COMMERCE DES MOUTONS : Les spéculateurs dictent leur loi

Désormais, le rite du sacrifice de l’Aid el-Adha risque de ne pas être effectué cette année par de nombreuses familles algériennes en raison de l’explosion des prix des moutons.

Face à l’inefficacité du plan des autorités quant à assurer un bétail à la portée de tous, les spéculateurs finissent par dicter leur loi en imposant des prix vertigineux que le budget du citoyen ne peut supporter.

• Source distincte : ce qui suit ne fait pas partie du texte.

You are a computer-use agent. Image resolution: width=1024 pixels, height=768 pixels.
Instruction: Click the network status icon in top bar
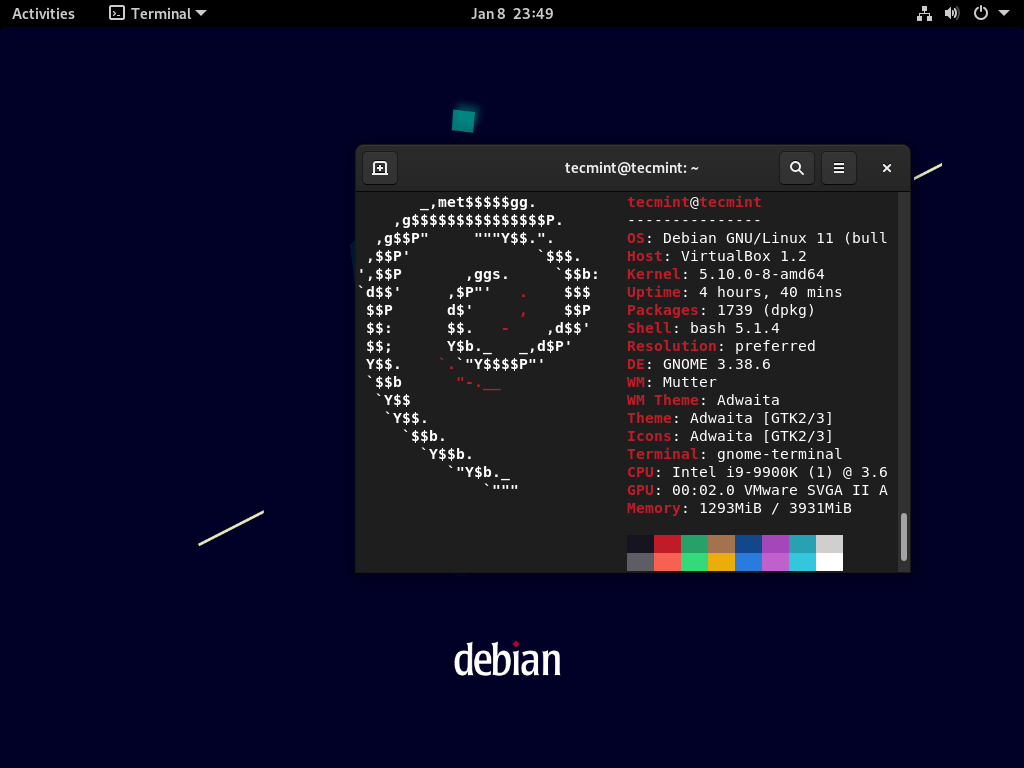924,13
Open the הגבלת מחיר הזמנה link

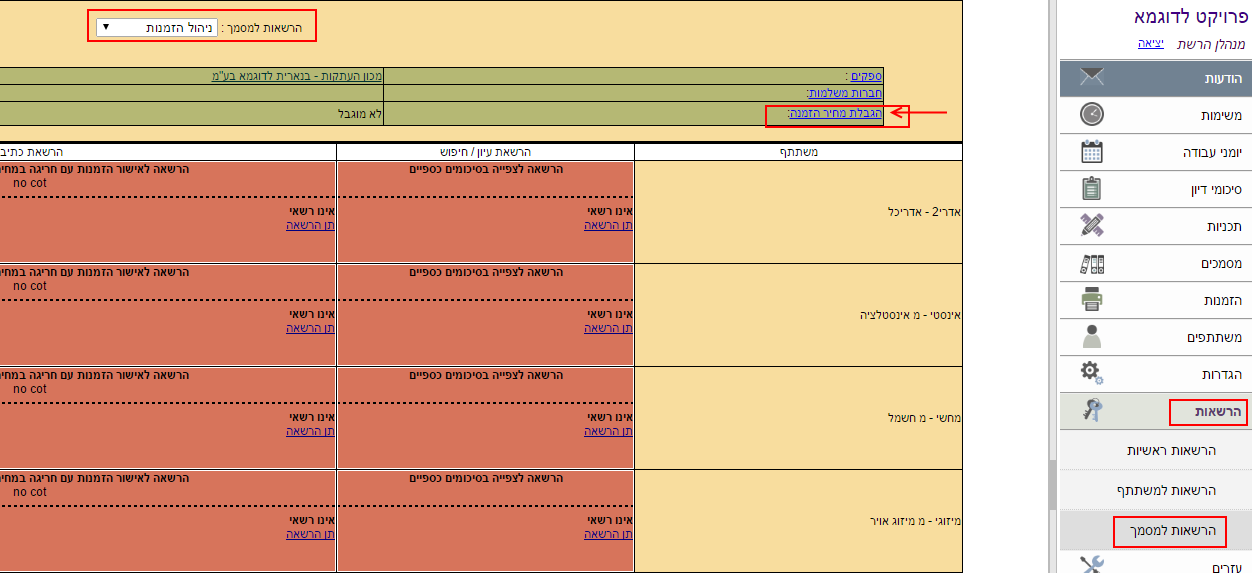click(x=835, y=113)

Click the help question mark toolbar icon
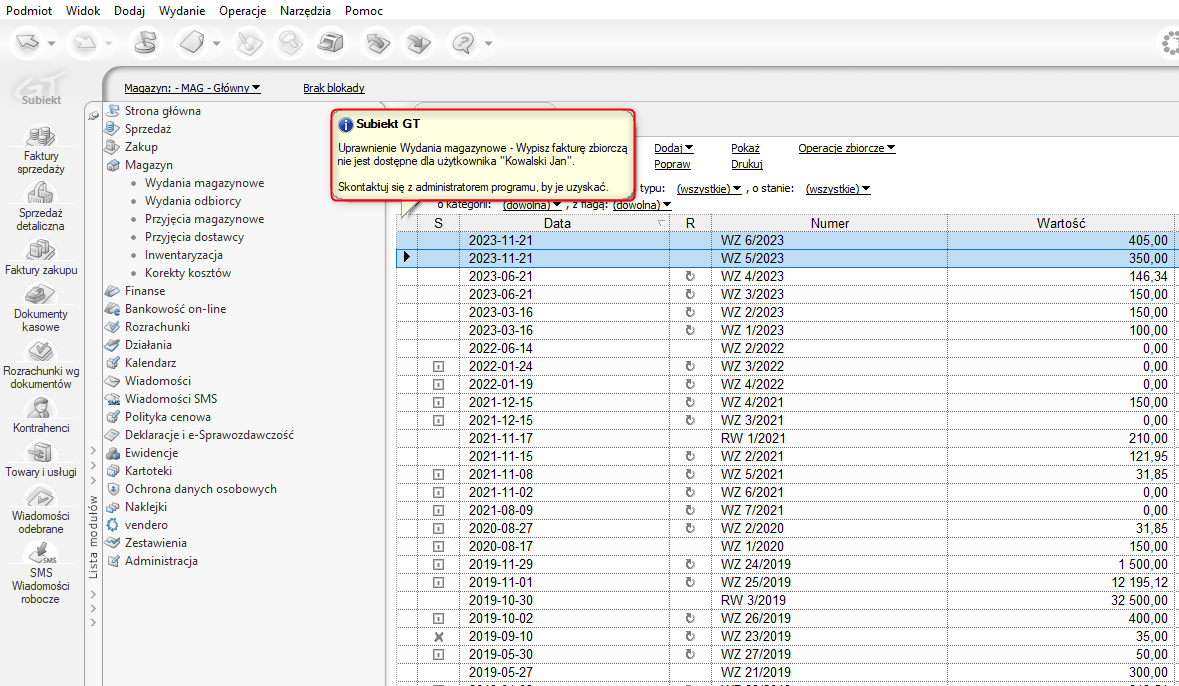[463, 43]
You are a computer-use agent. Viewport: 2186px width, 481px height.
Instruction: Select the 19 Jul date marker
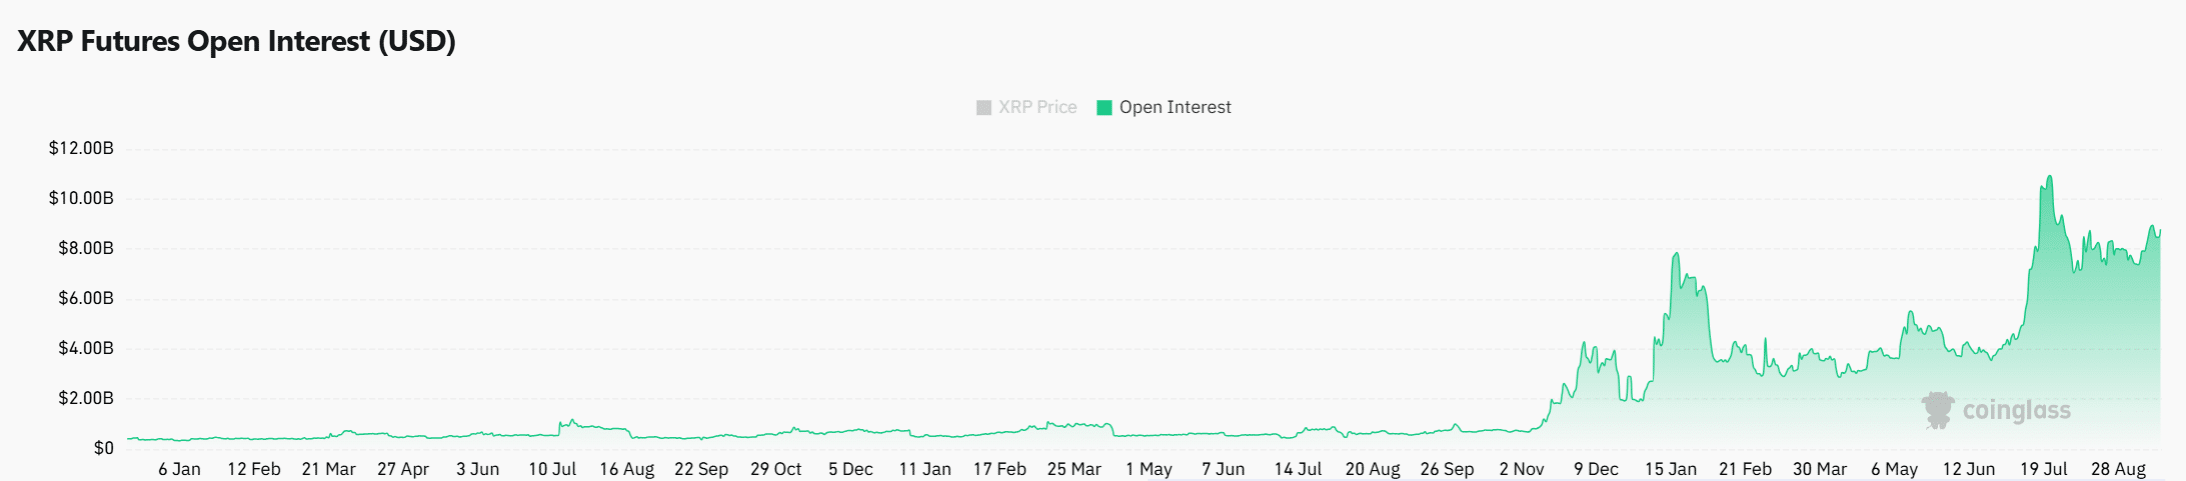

À quelques jours donc de l’Aid El-Adha, le commerce des moutons connait une stagnation jamais enregistrée auparavant durant cette période de l’année. Les quelques points de vente existants ont du mal à drainer du monde comme nous avons l’habitude de voir auparavant, et les acheteurs sont rares à s’approcher de ces lieux. La situation est telle au point ou de nombreuses familles algériennes ont décidé de renoncer au sacrifice, jugeant les prix gravement exagérés et déplorant notamment l’absence des autorités à faire face à cela. Même les marchés Errahma censés être mis en place pour casser les prix semblent ne pas répondre aux attentes des ménages à la quête de moutons à des prix cléments. En effet, la demande est très timide cette année, en dépit de la disponibilité du bétail. Le marché de Reghaia, qui est à titre d’exemple,  habitué à connaître  une activité intense, en cette période de l’année au point où il n’y a plus de places pour le stationnement des voitures, à moins de 15 jours de l’Aid El-Adha l’on constate que pour cette année, il n’en est pas le cas. Il faut savoir que certains moutons sont vendus à pas moins de 150 000 da, alors que le prix d’un mouton de taille moyenne, ne descend pas au-dessous de la barre des 65 000 da. Il est à noter qu’outre cette hausse des prix des moutons, il a été également constaté une hausse des prix des produits de large consommation dont les fruits et légumes. Après avoir marqué une légère baisse, voici que la mercuriale flambe une fois de plus et ce à l’approche de la fête de l’Aïd. Une flambée inexpliquée qui a même touché des produits de saison. C’est l’exemple de la tomate qui a atteint le seuil des 150 da le kg, les haricots à 160 da, le poivron à 130 da, et la carotte à 70 da. Une situation que personne n’arrive à comprendre y compris les commerçants eux-mêmes. Ce qui est sûr, en tout cas, est que seuls les ménages qui sont dans la tourmente, en l’absence de mesures efficaces pouvant protéger leur pouvoir d’achat de la mainmise de la spéculation.